The system includes both online and offline evaluation:

Online -- single-query evaluation via the /invoke endpoint:

def evaluate_single(self, question, answer, contexts):
    dataset = Dataset.from_list([{
        "question": question, "answer": answer, "contexts": contexts,
    }])
    result = ragas_evaluate(dataset, metrics=[faithfulness, answer_relevancy])
    return {k: round(v, 4) for k, v in result.items()}

Offline -- Gold-standard evaluation script:

# 1. Start server
uvicorn main:app --port 8000

# 2. Replay golden set
python scripts/run_golden_set.py \
    --golden-set scripts/golden_set.jsonl \
    --output runs/golden_result.jsonl \
    --token $JWT_TOKEN

# 3. Run RAGAS evaluation
python scripts/eval_ragas.py \
    --input runs/golden_result.jsonl

Output:

--------------------------------------------------------------------
  RAGAS summary  (N=25, mode=real)
--------------------------------------------------------------------
  faithfulness_mean            0.8734
  faithfulness_std             0.1021
  answer_relevancy_mean        0.9112
  answer_relevancy_std         0.0567
  context_precision_mean       0.8456
  context_precision_std        0.0891
  context_recall_mean          0.7823
  context_recall_std           0.1234
--------------------------------------------------------------------

The eval script also breaks down scores by category (factual, procedural, comparative), making it easy to identify weak spots.


8. Deployment

Docker deployment with health checks:

FROM python:3.11-slim
WORKDIR /app
COPY requirements.txt .
RUN pip install --no-cache-dir -r requirements.txt
COPY . .
HEALTHCHECK --interval=30s --timeout=5s --retries=3 \
    CMD curl -f http://localhost:8000/langgraph/health || exit 1
CMD ["uvicorn", "main:app", "--host", "0.0.0.0", "--port", "8000"]

Environment variables:

ANTHROPIC_API_KEY=sk-...        # or OPENAI_API_KEY
LANGCHAIN_TRACING_V2=true       # LangSmith (optional)
LANGCHAIN_API_KEY=ls-...        # LangSmith key
RAG_RERANKER_MODEL=cross-encoder/ms-marco-MiniLM-L-6-v2
RAG_EMBEDDING_CACHE_DIR=./cache/embeddings

9. Lessons Learned

HyDE is underrated. When the user asks "how do I configure X" but the docs say "X configuration requires setting Y and Z," a direct embedding search misses the match.
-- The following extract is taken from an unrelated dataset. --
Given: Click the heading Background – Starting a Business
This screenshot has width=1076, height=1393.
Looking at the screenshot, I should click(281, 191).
The hypothetical answer "To configure X, set Y and Z in the config file" bridges the gap.

Cross-encoder reranking is the highest-ROI improvement. Going from "FAISS top-4" to "FAISS top-20, then cross-encoder top-4" improved context precision by approximately 23% in my RAGAS evaluations.
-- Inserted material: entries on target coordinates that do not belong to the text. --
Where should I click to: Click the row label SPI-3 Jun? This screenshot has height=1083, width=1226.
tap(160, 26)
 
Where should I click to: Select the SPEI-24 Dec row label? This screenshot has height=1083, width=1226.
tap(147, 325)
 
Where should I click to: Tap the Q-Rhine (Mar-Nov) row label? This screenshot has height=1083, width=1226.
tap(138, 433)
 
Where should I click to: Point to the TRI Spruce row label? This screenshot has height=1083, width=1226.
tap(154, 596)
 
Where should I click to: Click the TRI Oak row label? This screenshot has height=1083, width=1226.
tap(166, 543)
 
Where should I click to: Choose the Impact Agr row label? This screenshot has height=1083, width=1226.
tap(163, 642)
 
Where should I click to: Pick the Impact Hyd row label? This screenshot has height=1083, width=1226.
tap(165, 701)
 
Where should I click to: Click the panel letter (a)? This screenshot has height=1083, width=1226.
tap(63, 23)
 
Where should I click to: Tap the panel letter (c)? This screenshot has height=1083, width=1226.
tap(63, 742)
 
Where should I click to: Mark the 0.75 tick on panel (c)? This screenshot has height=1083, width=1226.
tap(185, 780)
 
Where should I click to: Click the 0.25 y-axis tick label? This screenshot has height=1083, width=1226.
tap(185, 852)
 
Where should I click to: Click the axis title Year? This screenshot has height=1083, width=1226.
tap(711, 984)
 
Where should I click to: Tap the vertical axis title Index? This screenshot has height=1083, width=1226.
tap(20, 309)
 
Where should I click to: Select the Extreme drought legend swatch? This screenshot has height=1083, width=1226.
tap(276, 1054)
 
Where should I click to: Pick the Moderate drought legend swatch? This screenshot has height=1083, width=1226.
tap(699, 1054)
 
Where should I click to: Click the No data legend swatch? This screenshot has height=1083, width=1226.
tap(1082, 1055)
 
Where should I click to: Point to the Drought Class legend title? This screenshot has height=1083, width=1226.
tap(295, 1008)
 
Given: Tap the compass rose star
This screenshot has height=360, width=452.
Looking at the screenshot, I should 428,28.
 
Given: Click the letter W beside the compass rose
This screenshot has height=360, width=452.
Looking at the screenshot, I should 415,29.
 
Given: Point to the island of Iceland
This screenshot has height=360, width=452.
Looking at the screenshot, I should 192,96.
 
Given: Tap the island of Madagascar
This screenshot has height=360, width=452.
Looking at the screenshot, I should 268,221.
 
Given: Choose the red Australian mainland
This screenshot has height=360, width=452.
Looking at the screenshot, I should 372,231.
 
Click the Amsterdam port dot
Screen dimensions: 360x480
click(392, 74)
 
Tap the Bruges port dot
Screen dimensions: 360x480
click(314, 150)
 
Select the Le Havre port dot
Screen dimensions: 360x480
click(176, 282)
The bandit converges fast. After approximately 50 queries, the Thompson Sampling bandit reliably picks FAISS for semantic queries and BM25 for keyword-heavy queries. The hybrid arm wins when document collections have mixed technical/natural language.

Self-RAG retries are rare but valuable. Only approximately 8% of queries trigger the hallucination retry loop. But those 8% are exactly the queries where the LLM would have invented an answer -- the ones that erode user trust.

Streaming node events are essential for debugging. The NDJSON endpoint shows exactly where time is spent. A slow rerank node (cross- encoder loading on first request) is immediately visible.


10. What's Next

  • Persistent bandit state -- currently resets on restart; plan to serialize to Redis
  • Async cross-encoder -- the reranker is synchronous; wrapping it in asyncio.to_thread() would free the event loop
  • Evaluation-driven prompt tuning -- using RAGAS scores as the objective function for automated prompt optimization
  • Agent tool use -- giving the code agent access to a sandboxed Python REPL for verified execution

The full source is in the ChatBout AI repository. The RAG pipeline is in api/langgraph_rag.py (723 lines), the multi-agent system is in api/multi_agent.py (407 lines), and the FastAPI router is in api/langgraph_controller.py (229 lines).